Many large text collections exhibit graph structures, either inherent to the content itself or encoded in the metadata of the individual documents. Example graphs extracted from document collections are co-author networks, citation networks, or named-entity-cooccurrence networks. Furthermore, social networks can be extracted from email corpora, tweets, or social media. When it comes to visualising these large corpora, either the textual content or the network graph are used. In this paper, we propose to incorporate both, text and graph, to not only visualise the semantic information encoded in the documents' content but also the relationships expressed by the inherent network structure. To this end, we introduce a novel algorithm based on multi-objective optimisation to jointly position embedded documents and graph nodes in a two-dimensional landscape. We illustrate the effectiveness of our approach with real-world datasets and show that we can capture the semantics of large document collections better than other visualisations based on either the content or the network information.
Repke, T., Krestel, R. (2020) “Exploration Interface for Jointly Visualised Text and Graph Data”, International Conference on Intelligent User Interfaces Companion (IUI ’20).
Many large text collections exhibit graph structures, either inherent to the content itself or encoded in the metadata of the individual documents. Example graphs extracted from document collections are co-author networks, citation networks, or named-entity-co-occurrence networks. Furthermore, social networks can be extracted from email corpora, tweets, or social media. When it comes to visualising these large corpora, traditionally either the textual content or the network graph are used. We propose to incorporate both, text and graph, to not only visualise the semantic information encoded in the documents’ content but also the relationships expressed by the inherent network structure in a two-dimensional landscape. We illustrate the effectiveness of our approach with an exploration interface for different real world datasets.
Repke, T., Krestel, R. (2018) “Topic-aware Network Visualisation to Explore Large Email Corpora”, International Workshop on Big Data Visual Exploration and Analytics (BigVis), Workshop Proceedings of the EDBT/ICDT 2018 Joint Conference.
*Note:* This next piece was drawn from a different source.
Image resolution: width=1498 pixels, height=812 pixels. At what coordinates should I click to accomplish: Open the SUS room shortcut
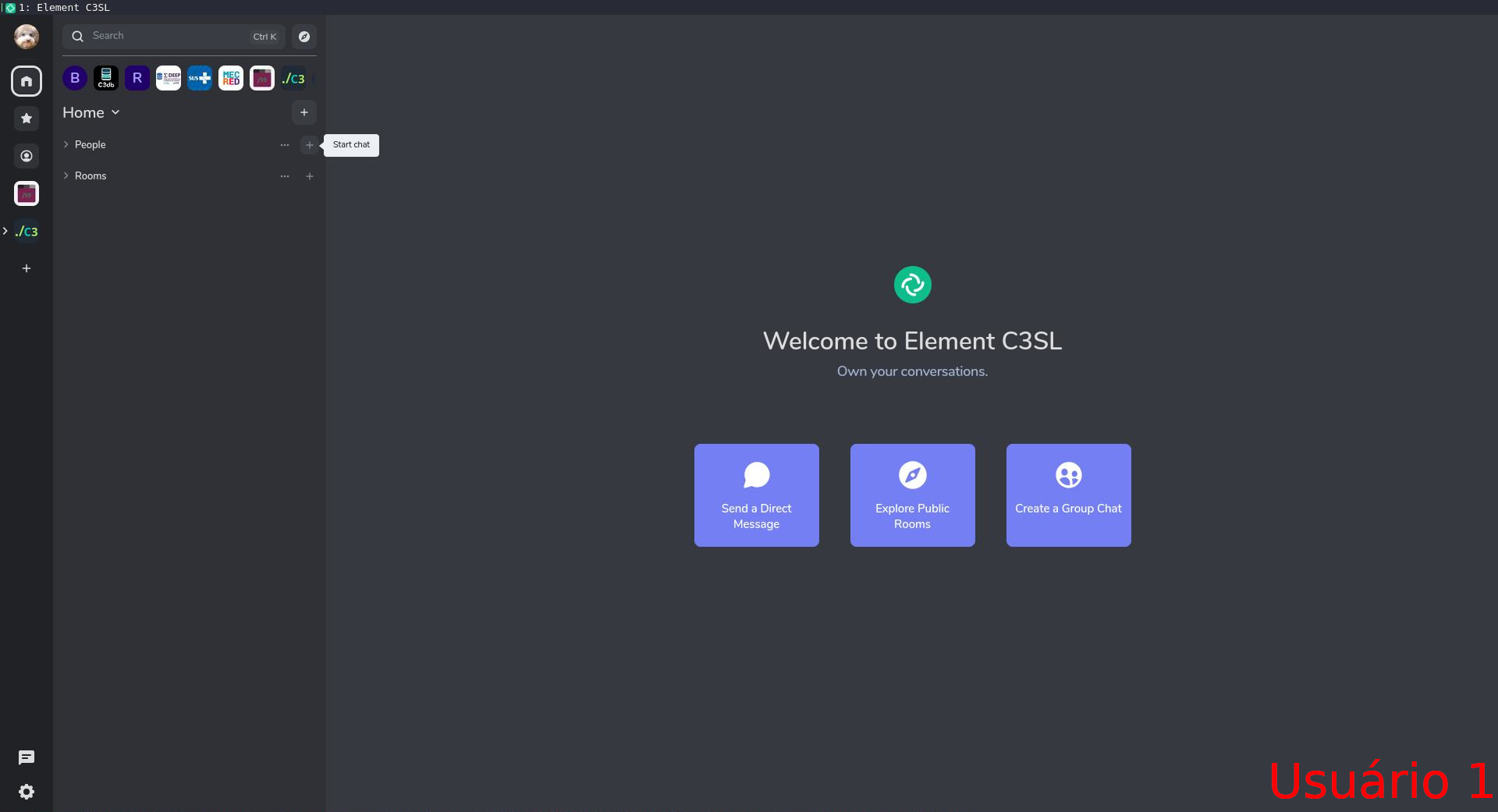[x=200, y=78]
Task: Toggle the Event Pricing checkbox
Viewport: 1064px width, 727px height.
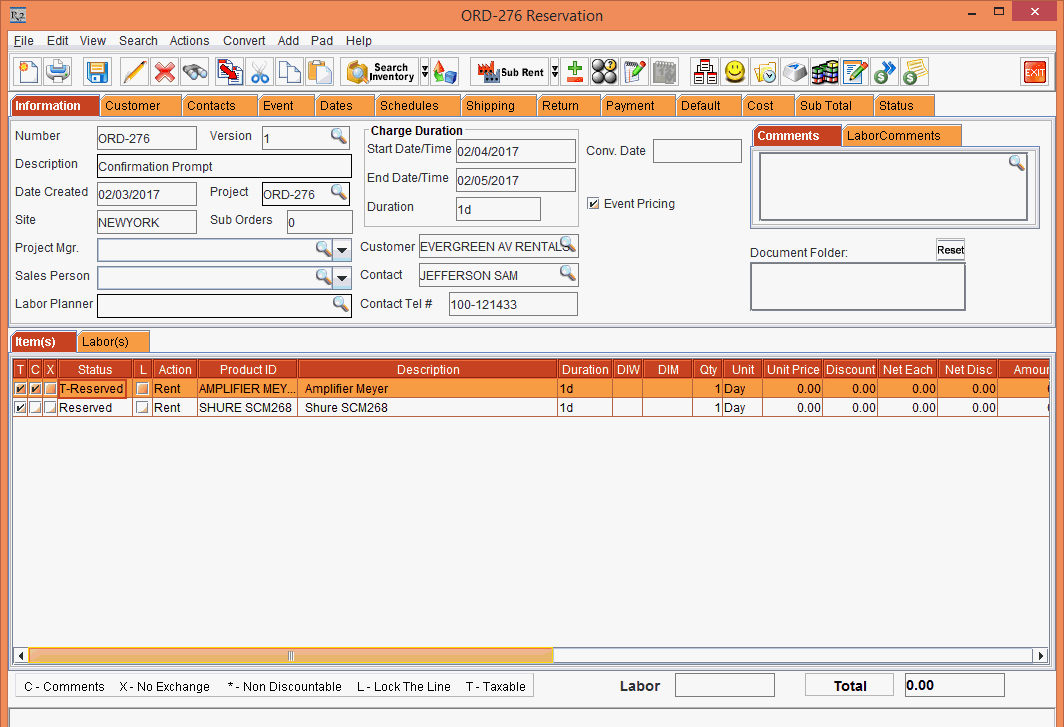Action: point(593,204)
Nowadays, more and more large datasets exhibit an intrinsic graph structure. While there exist special graph databases to handle ever increasing amounts of nodes and edges, visualising this data becomes infeasible quickly with growing data. In addition, looking at its structure is not sufficient to get an overview of a graph dataset. Indeed, visualising additional information about nodes or edges without cluttering the screen is essential. In this paper, we propose an interactive visualisation for social networks that positions individuals (nodes) on a two-dimensional canvas such that communities defined by social links (edges) are easily recognisable. Furthermore, we visualise topical relatedness between individuals by analysing information about social links, in our case email communication. To this end, we utilise document embeddings, which project the content of an email message into a high dimensional semantic space and graph embeddings, which project nodes in a network graph into a latent space reflecting their relatedness.